Loi Duplomb, A69 : Comment le gouvernement Bayrou a contourné l’Assemblée nationale pour faire passer ses projets. La démocratie malmenée ?

Source: The Conversation – in French – By Jeremy Martinez, Maître de conférences, droit public, Université Paris Dauphine – PSL

La loi Duplomb ou la proposition de loi sur l’autoroute A69 ont été adoptées en contournant l’Assemblée nationale à travers des tactiques gouvernementales, faussant la logique parlementaire. Du côté de l’opposition, l’obstruction systématique par le dépôt de milliers d’amendements est également problématique. La démocratie représentative semble aujourd’hui dysfonctionnelle. Comment remédier à cette situation ?


La loi visant à lever les contraintes à l’exercice du métier d’agriculteur, dite « loi Duplomb », a suscité de nombreuses réactions sur les atteintes portées à l’environnement par le législateur. Mais elle soulève également un enjeu institutionnel non moins important, lié au fonctionnement de l’Assemblée nationale. En effet, cette loi, pourtant importante, a été adoptée par le Parlement sans que les députés aient eu l’occasion d’en discuter sur le fond dans l’hémicycle.

Le processus d’adoption de la loi Duplomb illustre un dysfonctionnement de la démocratie représentative. En raison de la composition fragmentée en trois blocs (notamment depuis la dissolution de 2024) de l’Assemblée nationale, les débats des députés sont contournés pour faciliter l’adoption des lois. Ce tour de force explique également le succès inédit de la pétition déposée pour réclamer l’abrogation de cette loi.

Reprenons les étapes qui ont conduit au contournement du débat parlementaire pour adopter la loi Duplomb.

L’opportunisme tactique du gouvernement

Confronté à une Assemblée nationale sans majorité absolue, le gouvernement fait preuve d’un opportunisme tactique pour mettre en œuvre son programme. D’abord, il utilise fréquemment la voie du pouvoir réglementaire pour adopter des actes sans les soumettre au Parlement. Ensuite, il met en œuvre l’ensemble des instruments du parlementarisme rationalisé que lui octroie la Constitution. L’application de l’article 49 alinéa 3 en est un exemple. Enfin, comme le montre l’exemple de la loi Duplomb, l’exécutif se rapproche du Sénat pour contourner l’instabilité de l’Assemblée nationale.

Il se tourne en effet plus fréquemment vers le Sénat pour déposer des projets de loi ou pour que ce dernier prenne l’initiative de propositions de loi « commandées ». Rappelons à cet égard que la loi Duplomb n’est pas la seule proposition de loi d’initiative sénatoriale.

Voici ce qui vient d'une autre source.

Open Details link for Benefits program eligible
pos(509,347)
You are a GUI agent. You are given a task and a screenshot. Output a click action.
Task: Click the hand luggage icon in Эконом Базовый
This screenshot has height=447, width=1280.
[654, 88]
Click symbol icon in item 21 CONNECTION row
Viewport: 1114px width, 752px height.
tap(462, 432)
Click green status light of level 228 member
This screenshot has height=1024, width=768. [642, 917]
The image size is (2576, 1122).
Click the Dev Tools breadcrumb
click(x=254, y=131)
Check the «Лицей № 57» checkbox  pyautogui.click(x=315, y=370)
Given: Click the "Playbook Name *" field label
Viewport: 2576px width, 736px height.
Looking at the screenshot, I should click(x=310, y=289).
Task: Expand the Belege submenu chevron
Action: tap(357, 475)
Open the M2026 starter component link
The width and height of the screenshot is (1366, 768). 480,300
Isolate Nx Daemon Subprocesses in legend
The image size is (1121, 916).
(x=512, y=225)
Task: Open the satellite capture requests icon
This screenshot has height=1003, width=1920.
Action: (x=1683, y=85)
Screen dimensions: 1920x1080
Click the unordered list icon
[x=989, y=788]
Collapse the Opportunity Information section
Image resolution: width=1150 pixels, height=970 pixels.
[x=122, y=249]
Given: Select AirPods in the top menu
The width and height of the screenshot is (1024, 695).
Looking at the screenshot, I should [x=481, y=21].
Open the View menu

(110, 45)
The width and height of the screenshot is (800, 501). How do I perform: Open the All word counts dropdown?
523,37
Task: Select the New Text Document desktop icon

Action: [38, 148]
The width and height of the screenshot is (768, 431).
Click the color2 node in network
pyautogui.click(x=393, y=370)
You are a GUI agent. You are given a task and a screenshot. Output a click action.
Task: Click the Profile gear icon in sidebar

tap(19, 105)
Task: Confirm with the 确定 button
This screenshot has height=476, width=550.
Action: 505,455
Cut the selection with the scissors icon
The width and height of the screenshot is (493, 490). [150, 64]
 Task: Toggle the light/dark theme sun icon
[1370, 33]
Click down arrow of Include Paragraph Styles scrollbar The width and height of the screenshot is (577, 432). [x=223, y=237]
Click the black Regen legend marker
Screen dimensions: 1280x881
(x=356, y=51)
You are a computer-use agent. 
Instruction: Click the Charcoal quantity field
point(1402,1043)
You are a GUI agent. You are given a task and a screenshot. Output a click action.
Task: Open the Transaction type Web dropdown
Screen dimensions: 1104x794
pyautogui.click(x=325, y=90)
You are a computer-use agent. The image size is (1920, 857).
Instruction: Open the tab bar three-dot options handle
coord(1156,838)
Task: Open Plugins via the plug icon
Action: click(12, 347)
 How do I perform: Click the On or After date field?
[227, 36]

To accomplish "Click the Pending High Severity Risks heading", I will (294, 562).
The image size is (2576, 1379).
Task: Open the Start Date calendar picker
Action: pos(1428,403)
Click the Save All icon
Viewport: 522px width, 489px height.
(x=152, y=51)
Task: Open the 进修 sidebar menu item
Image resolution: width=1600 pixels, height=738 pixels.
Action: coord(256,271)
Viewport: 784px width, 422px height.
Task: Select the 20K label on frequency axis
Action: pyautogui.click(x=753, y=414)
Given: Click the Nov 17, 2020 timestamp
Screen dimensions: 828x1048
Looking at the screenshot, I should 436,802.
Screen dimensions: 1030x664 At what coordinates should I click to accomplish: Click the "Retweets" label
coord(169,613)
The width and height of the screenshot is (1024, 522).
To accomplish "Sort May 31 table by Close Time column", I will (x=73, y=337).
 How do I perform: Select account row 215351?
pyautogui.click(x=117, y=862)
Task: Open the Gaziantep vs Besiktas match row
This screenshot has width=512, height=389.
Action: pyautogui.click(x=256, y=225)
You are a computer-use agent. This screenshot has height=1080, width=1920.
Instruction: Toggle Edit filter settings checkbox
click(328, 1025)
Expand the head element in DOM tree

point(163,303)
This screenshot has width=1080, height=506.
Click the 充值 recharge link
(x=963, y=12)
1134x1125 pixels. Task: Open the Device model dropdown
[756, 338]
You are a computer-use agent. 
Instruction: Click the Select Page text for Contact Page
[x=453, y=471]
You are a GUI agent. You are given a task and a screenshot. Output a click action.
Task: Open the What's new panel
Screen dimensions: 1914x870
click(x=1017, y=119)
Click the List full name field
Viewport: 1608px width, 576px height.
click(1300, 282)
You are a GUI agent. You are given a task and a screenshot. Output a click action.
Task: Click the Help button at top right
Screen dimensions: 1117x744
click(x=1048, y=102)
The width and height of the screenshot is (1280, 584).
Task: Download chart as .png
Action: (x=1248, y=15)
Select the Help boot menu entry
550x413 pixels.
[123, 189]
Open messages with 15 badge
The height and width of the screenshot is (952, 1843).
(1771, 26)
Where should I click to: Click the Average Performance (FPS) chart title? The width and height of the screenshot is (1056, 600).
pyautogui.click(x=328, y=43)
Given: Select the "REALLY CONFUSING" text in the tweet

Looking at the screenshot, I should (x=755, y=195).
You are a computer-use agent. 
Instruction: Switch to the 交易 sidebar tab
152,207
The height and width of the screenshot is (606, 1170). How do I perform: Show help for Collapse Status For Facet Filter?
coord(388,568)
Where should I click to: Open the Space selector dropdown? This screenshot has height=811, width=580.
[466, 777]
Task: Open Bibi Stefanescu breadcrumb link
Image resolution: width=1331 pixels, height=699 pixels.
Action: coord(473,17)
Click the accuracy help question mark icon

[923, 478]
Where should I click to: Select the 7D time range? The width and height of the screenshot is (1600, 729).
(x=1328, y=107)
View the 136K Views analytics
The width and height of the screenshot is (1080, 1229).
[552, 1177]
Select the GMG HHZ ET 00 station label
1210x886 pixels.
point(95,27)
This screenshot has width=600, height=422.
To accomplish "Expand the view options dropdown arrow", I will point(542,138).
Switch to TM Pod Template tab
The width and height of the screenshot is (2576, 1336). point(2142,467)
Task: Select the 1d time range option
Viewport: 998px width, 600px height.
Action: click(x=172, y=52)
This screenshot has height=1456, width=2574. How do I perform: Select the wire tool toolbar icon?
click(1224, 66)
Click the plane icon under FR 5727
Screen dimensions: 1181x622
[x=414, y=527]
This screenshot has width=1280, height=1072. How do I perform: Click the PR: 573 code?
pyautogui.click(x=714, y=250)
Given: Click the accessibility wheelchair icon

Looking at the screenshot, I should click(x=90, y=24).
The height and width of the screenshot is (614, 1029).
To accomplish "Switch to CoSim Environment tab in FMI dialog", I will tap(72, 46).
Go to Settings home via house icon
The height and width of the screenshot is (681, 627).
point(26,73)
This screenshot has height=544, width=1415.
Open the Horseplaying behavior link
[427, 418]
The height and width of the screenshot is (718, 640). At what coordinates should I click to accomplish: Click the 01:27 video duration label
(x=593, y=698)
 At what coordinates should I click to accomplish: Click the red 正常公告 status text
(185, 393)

Il en est allé de même pour la proposition de loi sur l’autoroute A69.

Cet opportunisme du gouvernement contribue à fausser la logique parlementaire dès lors que l’Assemblée nationale est la seule, contrairement au Sénat, à pouvoir engager la responsabilité du gouvernement et qu’il se combine avec une instrumentalisation de la motion de rejet préalable (voir plus bas).

L’obstruction parlementaire par l’opposition

La loi Duplomb a aussi fait l’objet d’une importante obstruction parlementaire à l’Assemblée nationale avec le dépôt de 3 455 amendements. Si ce nombre est loin des 137 000 amendements déposés en 2006 contre la privatisation de Gaz de France, l’opposition a toutefois bel et bien suivi une stratégie analogue d’obstruction parlementaire : des amendements rédactionnels ont été déposés afin de renommer la proposition de loi en loi de « capitulation face au libre-échange généralisé », ou pour remplacer les termes « un mois » par « trente jours », ou encore pour reporter l’entrée en vigueur d’un article à 2110 (puis des amendements précisant que la date pouvait être fixée à 2109, à 2108 et ainsi de suite !).

Bien que non inédite, l’obstruction parlementaire a en outre pris une tournure assez originale cette année, dès lors qu’elle a concerné tous les groupes de l’Assemblée. S’il est plus fréquent que l’obstruction parlementaire vienne de l’opposition, elle a aussi été menée avec efficacité par les groupes parlementaires de la coalition gouvernementale à l’occasion de la proposition de loi pour l’abrogation de la réforme des retraites déposée lors de la niche parlementaire de l’un des groupes de l’opposition, en novembre 2024.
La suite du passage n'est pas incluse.